If the physician marked the prescription for “generic ok” or if the orthotist called the physician and had the prescription modified there should be no legal problem. That the orthotist is able to provide a cheaper, but equal, device is good for all concerned. It is my understanding that devices are billed according to their function, not a brand name, so substituting a less expensive device with the same function should pose no legal or ethical problem.
What should be of greater concern then protecting a sales rep’s commission is what Mr. Nudelman has described occurred in the orthotist’s office. Medical information is privlaged and should never be disclosed or discussed with anyone other then the patient or someone with a proper release. If this breach actually occurred then the orthotist may be facing a more severe problem then having the sales rep mad.

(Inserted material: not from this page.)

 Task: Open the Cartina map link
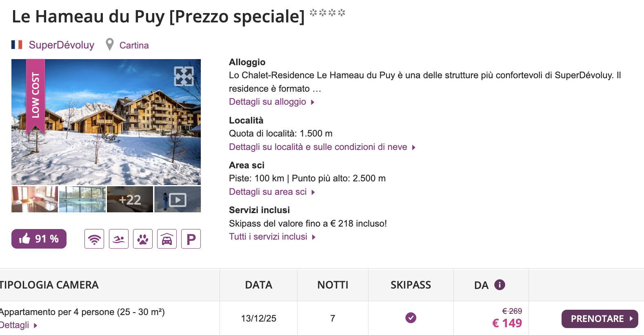click(x=134, y=45)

It amazes me that Mr. Nudelman has such intimate knowledge of the goings on between orthotists and sales reps. His previous postings have also usually been highly critical of “Orthotists” and full of alleged information about orthopedic technologists and sales reps. I have previously corresponded with Mr. Nudelman on the orthopedic tech issue relative to Florida law. Since there is no one licensed in Florida by the name of Nudelman I asked my son-in-law who is this Nudelman. He tells me the general belief is that Mr. Nudelman is really a C. Boracas, an orthotist from the Tampa/St. Pete area who is also an orthopedic tech and sales rep. If this is true, the information posted should be viewed with healthy skepticism, as he may have ulterior motives for creating dissension and turmoil.
Dr. Jerry Levitt
On Sun, 20 Jan 2002 11:16:34
Jacob Nudelman wrote:
>Sales Reps from major brace companies are being told to be on the lookout
>for O&P shops who change scripts from Doc’s who order specific
>brands for their patients. The companies don’t like putting all that effort
>and money into detailing Doc’s offices and then some Orthotist changes the
>RX without the Doc’s knowledge to a cheaper generic brace but still bills
>for the one originally authorized. And in some cases the authorization
>paperwork was done with the help of the sales rep and the sales rep
>actually gave the script to the O&P shop.
>Imagine the sales rep’s suprise when he dropped by the O&P shop to find out
>how the patient was doing in “his” brace and was told by the secretary that
>the patient was fitted with a different brace. (not a better brace for this
>injury, just a cheaper one) She tried to retrack after she realized who the
>Two Orthotists in Pinellas County will be the first Orthotists to have a
>complaint filed against them. This type of Rx switch might force
>manufacturers to market direct to OrthoDocs (a mini stock & bill) and bypass
>O&P shops if they feel this is widespread and impacting on their bottom
>This particular company has made it a policy to market mostly to O&P and in
>fact some of their braces are limited to fittings by only a certified
>orthotist. This might change if they find evidence of Rx switch is common.
>This list will be kept informed of the complaint filing and the names of the
>Orthotists if they are reprimanded by the Fla O&P Board.